Para dar una respuesta válida a esta pregunta guía, uno necesita un breve ejercicio de introspección para identificar el verdadero porqué. En esta búsqueda, hay que ser pragmáticos e identificar actividades concretas que obtendrán un beneficio directo una vez que se concluya la etapa de formación; incluso, de ser posible, que se puedan ver resultados a la par del proceso.

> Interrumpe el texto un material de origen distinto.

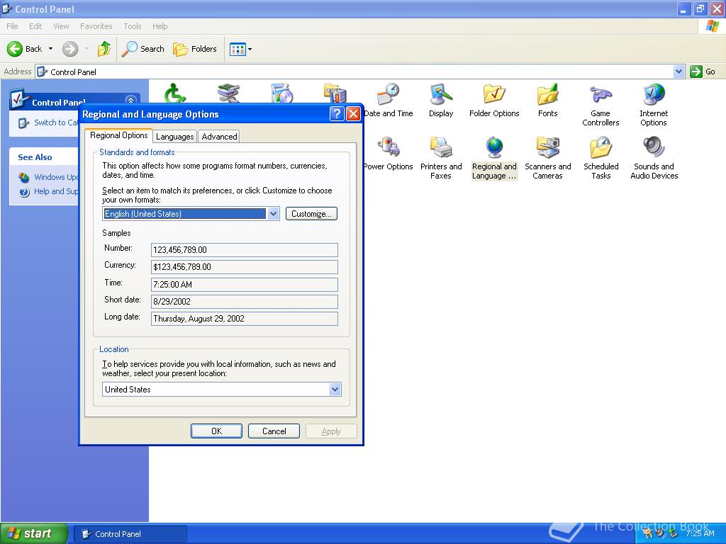Click the Customize button
This screenshot has height=544, width=726.
[x=311, y=213]
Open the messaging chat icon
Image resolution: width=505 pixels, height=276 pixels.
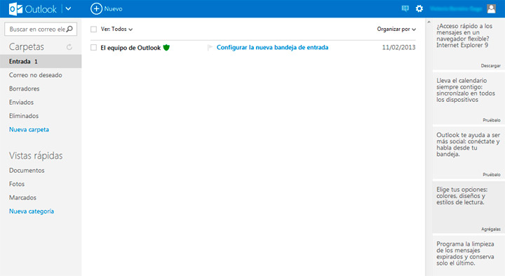pos(405,8)
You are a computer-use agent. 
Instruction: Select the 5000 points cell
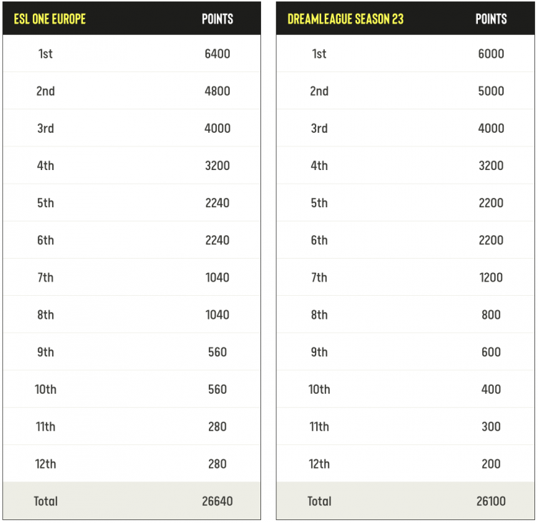(x=491, y=91)
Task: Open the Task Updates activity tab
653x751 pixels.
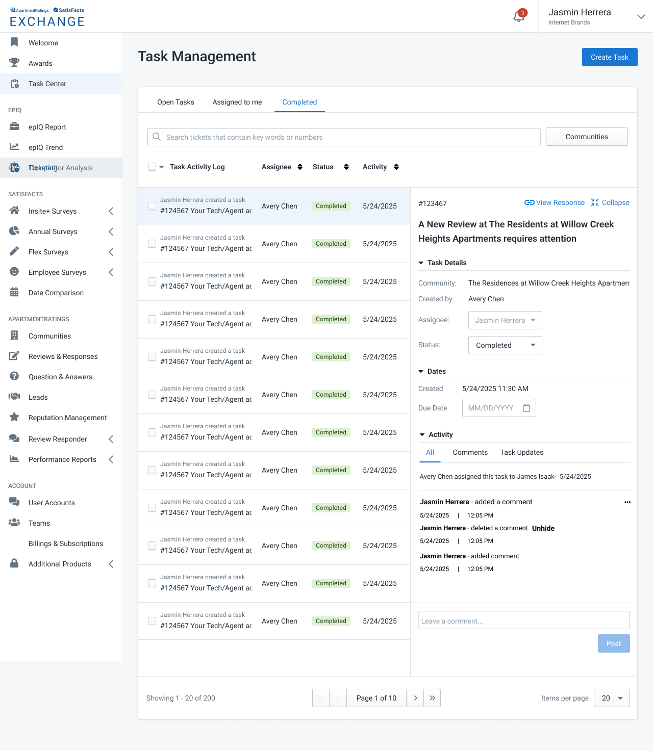Action: 521,452
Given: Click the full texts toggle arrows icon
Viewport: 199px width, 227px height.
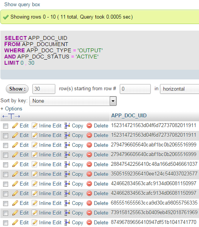Looking at the screenshot, I should click(11, 116).

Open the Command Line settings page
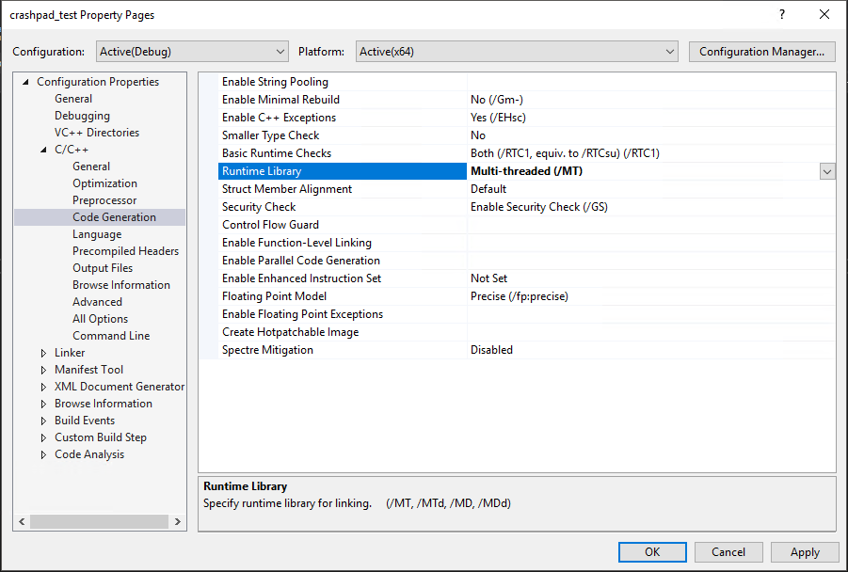pyautogui.click(x=112, y=335)
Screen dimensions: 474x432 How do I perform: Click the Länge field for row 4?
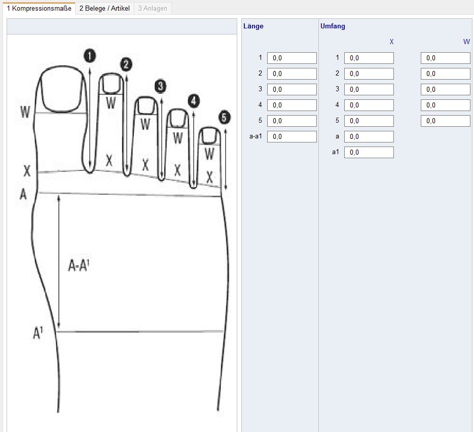point(292,105)
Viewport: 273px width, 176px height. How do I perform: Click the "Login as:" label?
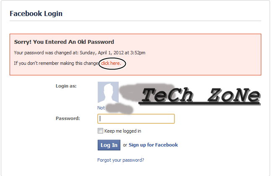point(66,86)
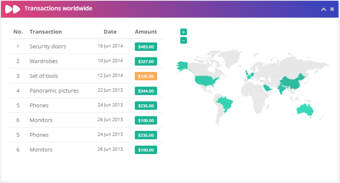Select the $327.00 badge for Wardrobes

(146, 61)
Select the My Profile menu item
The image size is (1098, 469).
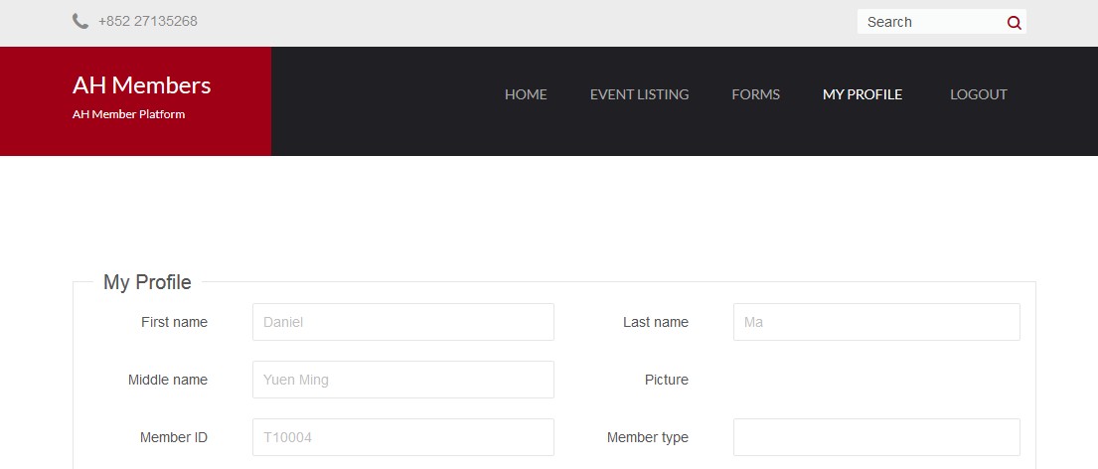863,94
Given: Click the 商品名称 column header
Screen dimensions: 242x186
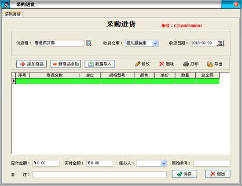Looking at the screenshot, I should pyautogui.click(x=55, y=76).
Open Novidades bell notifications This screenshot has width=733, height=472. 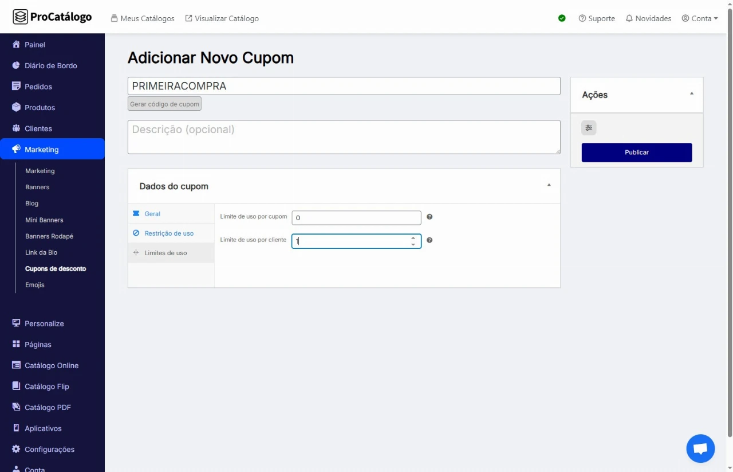[x=648, y=18]
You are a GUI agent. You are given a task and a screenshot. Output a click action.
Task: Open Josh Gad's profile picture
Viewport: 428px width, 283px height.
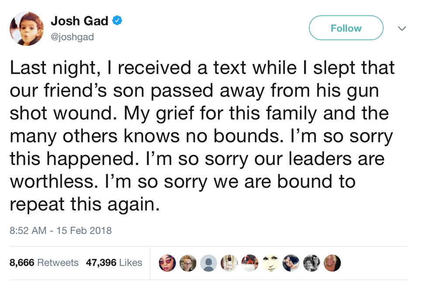coord(27,29)
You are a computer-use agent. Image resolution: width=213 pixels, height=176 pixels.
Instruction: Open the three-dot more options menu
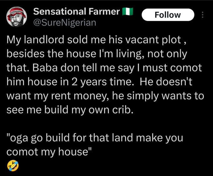[202, 15]
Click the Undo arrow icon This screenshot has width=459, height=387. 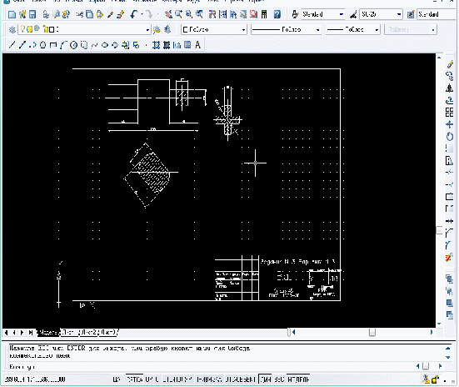pyautogui.click(x=134, y=14)
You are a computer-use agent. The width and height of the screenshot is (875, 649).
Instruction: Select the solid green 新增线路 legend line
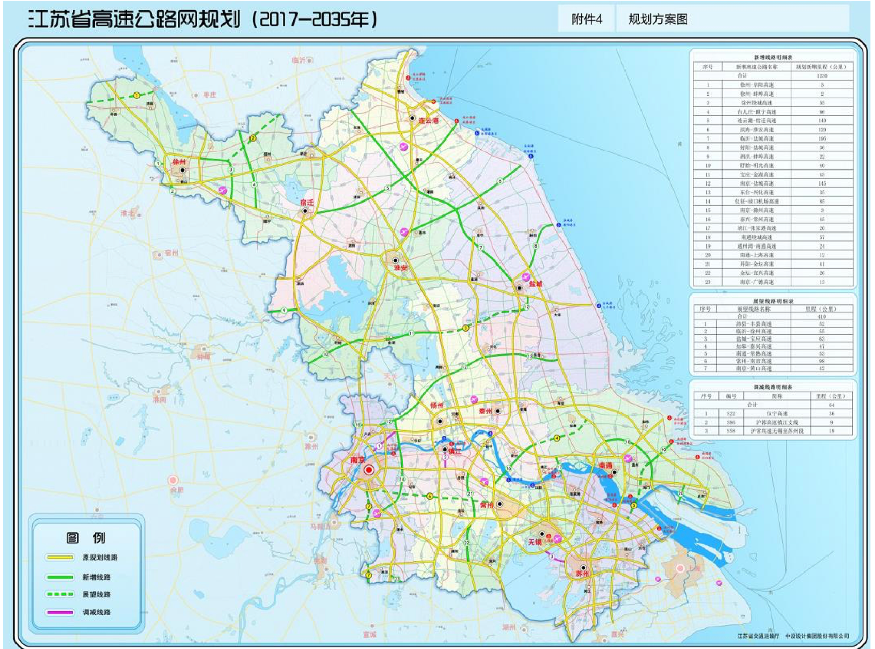pyautogui.click(x=59, y=577)
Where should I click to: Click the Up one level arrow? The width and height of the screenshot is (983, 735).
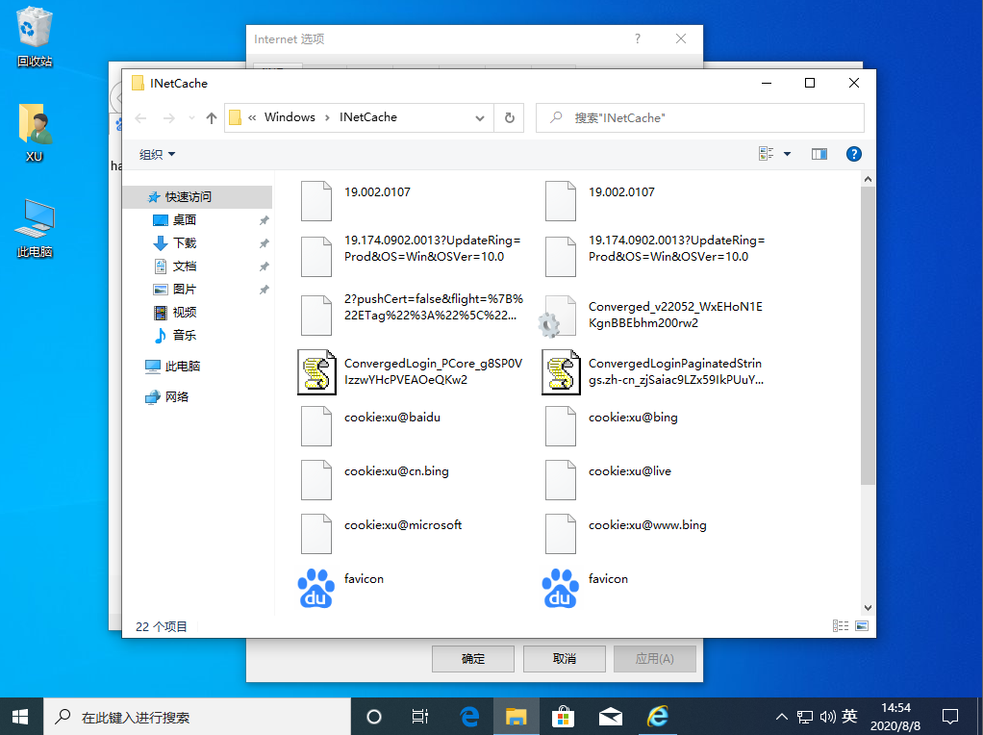212,117
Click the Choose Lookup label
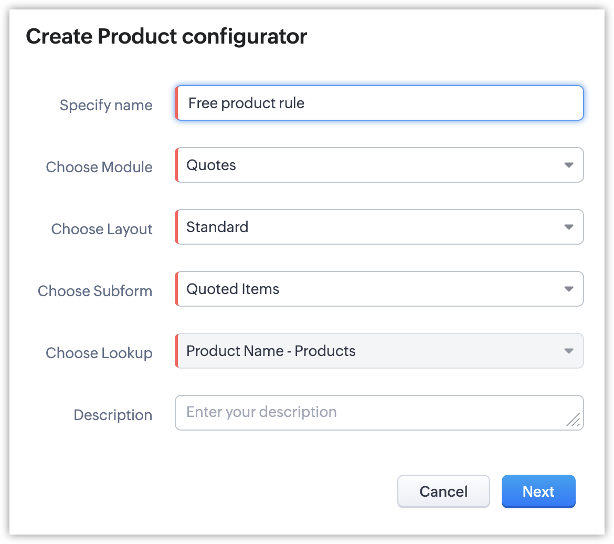Image resolution: width=614 pixels, height=544 pixels. 99,353
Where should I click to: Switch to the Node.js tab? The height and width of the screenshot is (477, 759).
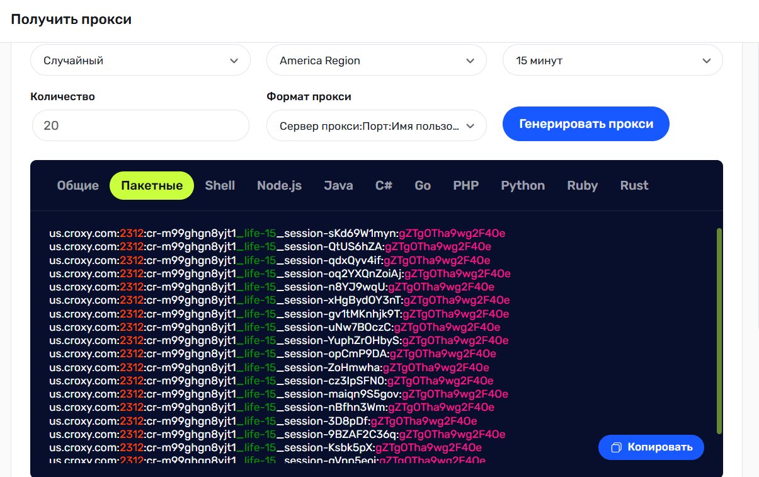tap(279, 185)
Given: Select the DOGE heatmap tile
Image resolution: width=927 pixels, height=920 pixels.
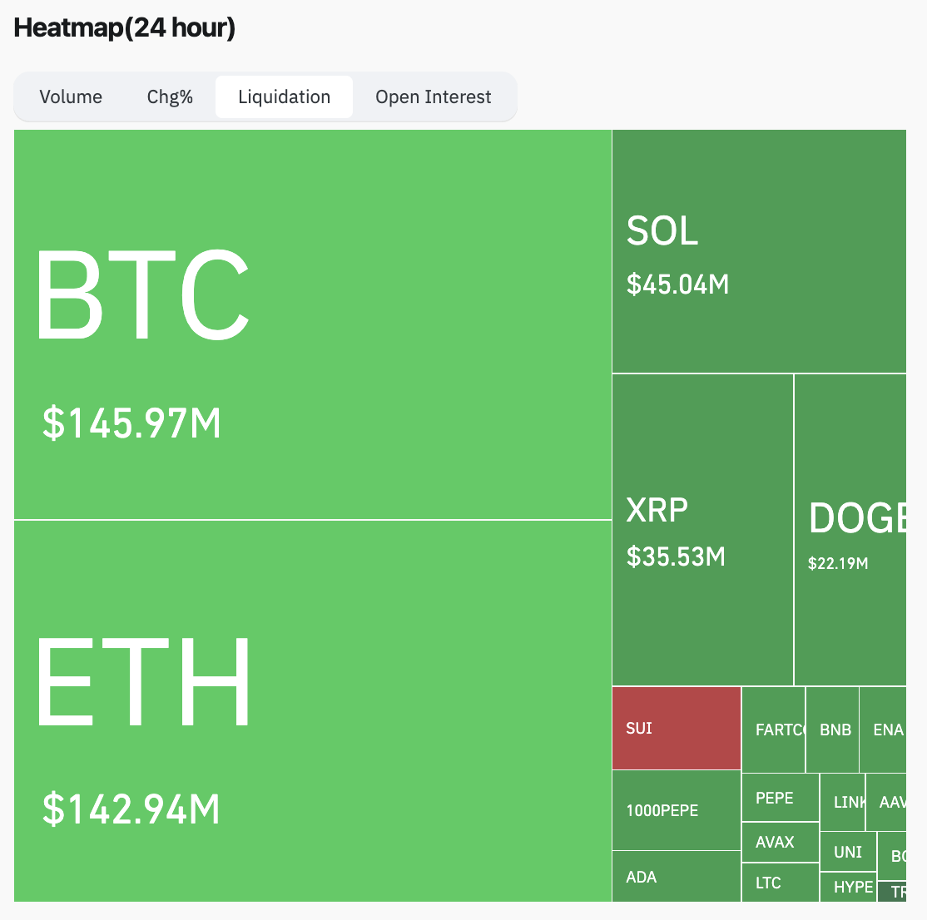Looking at the screenshot, I should click(850, 530).
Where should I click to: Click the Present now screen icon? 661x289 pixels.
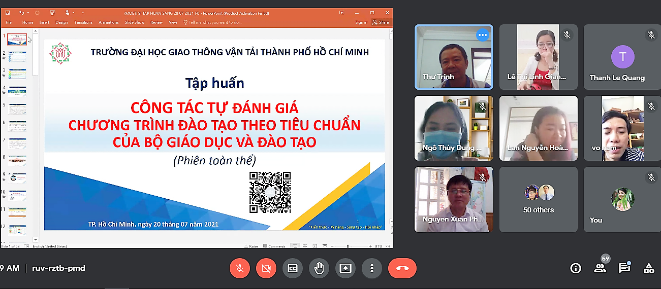tap(345, 268)
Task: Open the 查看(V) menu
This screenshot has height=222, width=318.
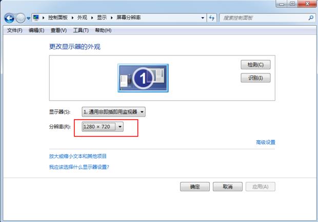Action: point(58,30)
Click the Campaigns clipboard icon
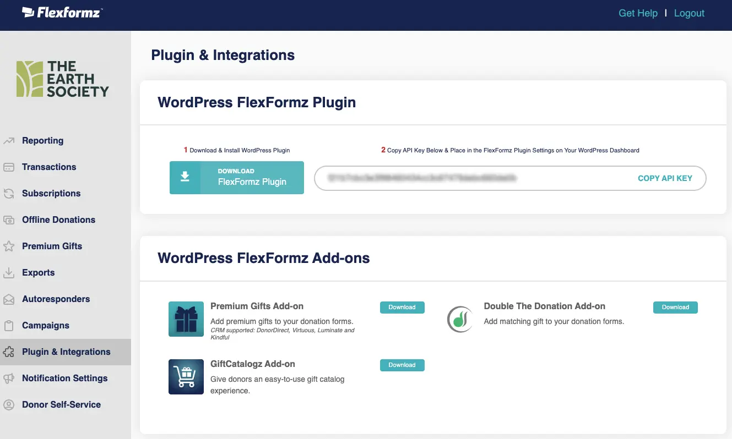The height and width of the screenshot is (439, 732). [x=9, y=326]
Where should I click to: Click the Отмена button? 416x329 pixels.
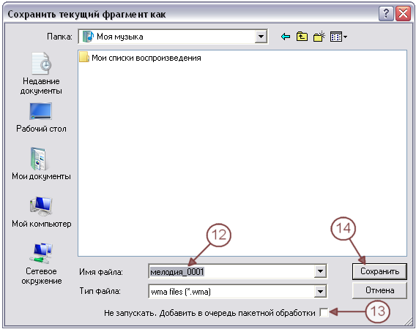(x=379, y=290)
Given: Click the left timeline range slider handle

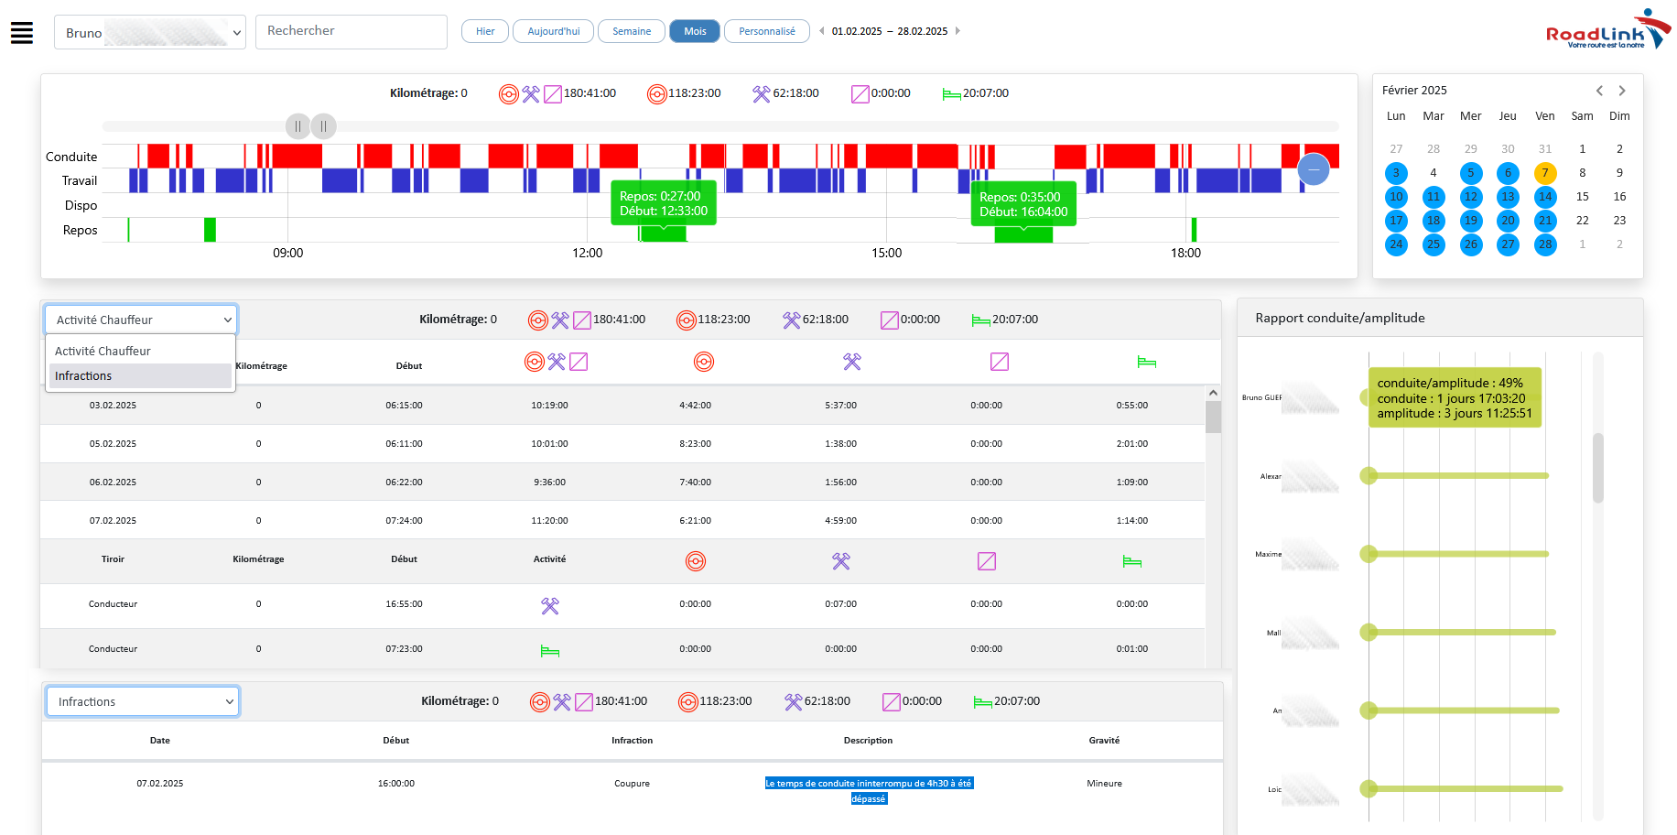Looking at the screenshot, I should click(x=298, y=126).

El fundamento de la motivación
Si hoy pensara en cursar un doctorado o iniciar un nuevo trayecto de aprendizaje en tecnología educativa, podría decir que lo hago por seguridad laboral o para incrementar mi valor profesional. Todas estas son razones válidas, pero no representan una verdadera conexión con las características personales de uno en relación al trabajo cotidiano. Es justo aquí, en las labores del día a día, de donde uno debe obtener los fundamentos de la motivación para aprender.
Hace años, cuando daba clases de inglés, me fue claro que mi interés real era la investigación y la preparación de docentes. Esa actividad resonaba con mi percepción de la inteligencia y mi vocación. Por ello, si me planteo un nuevo peldaño académico, mi razón debe ser específica: quizá abrir una puerta hacia la investigación educativa avanzada o adentrarme en la creación de sistemas de aprendizaje con IA. Estos son los verdaderos pilares; motivos que me emocionan de una manera personal y profunda.
Emoción frente a inercia
La respuesta a “¿por qué aprendes?” debe ser tal que uno se emocione genuinamente al pronunciarla. Cuando el propósito es claro, cada materia, cada lectura y cada participación adquiere un nuevo valor; todo se vuelve parte de una experiencia de aprendizaje que será aplicada de manera precisa en un futuro a corto plazo.
Por el contrario, lo que debemos evitar es “aprender por inercia”. Es posible que el simple hecho de adquirir información nueva nos entusiasme al principio, pero es poco probable que ese motivo soporte todas las dificultades que surgen en un proceso de largo aliento. Si no hay una carga emotiva real, es fácil que en pocos meses olvidemos el porqué, especialmente cuando el aprendizaje independiente requiere de una doble inversión de esfuerzo y sacrificio personal.
Antes de arrojar respuestas preprogramadas, tómate el tiempo para identificar los motivos precisos de tus labores actuales que se beneficiarán de tus nuevos conocimientos. Solo así se convertirán en la carga energética de tu motivación personal.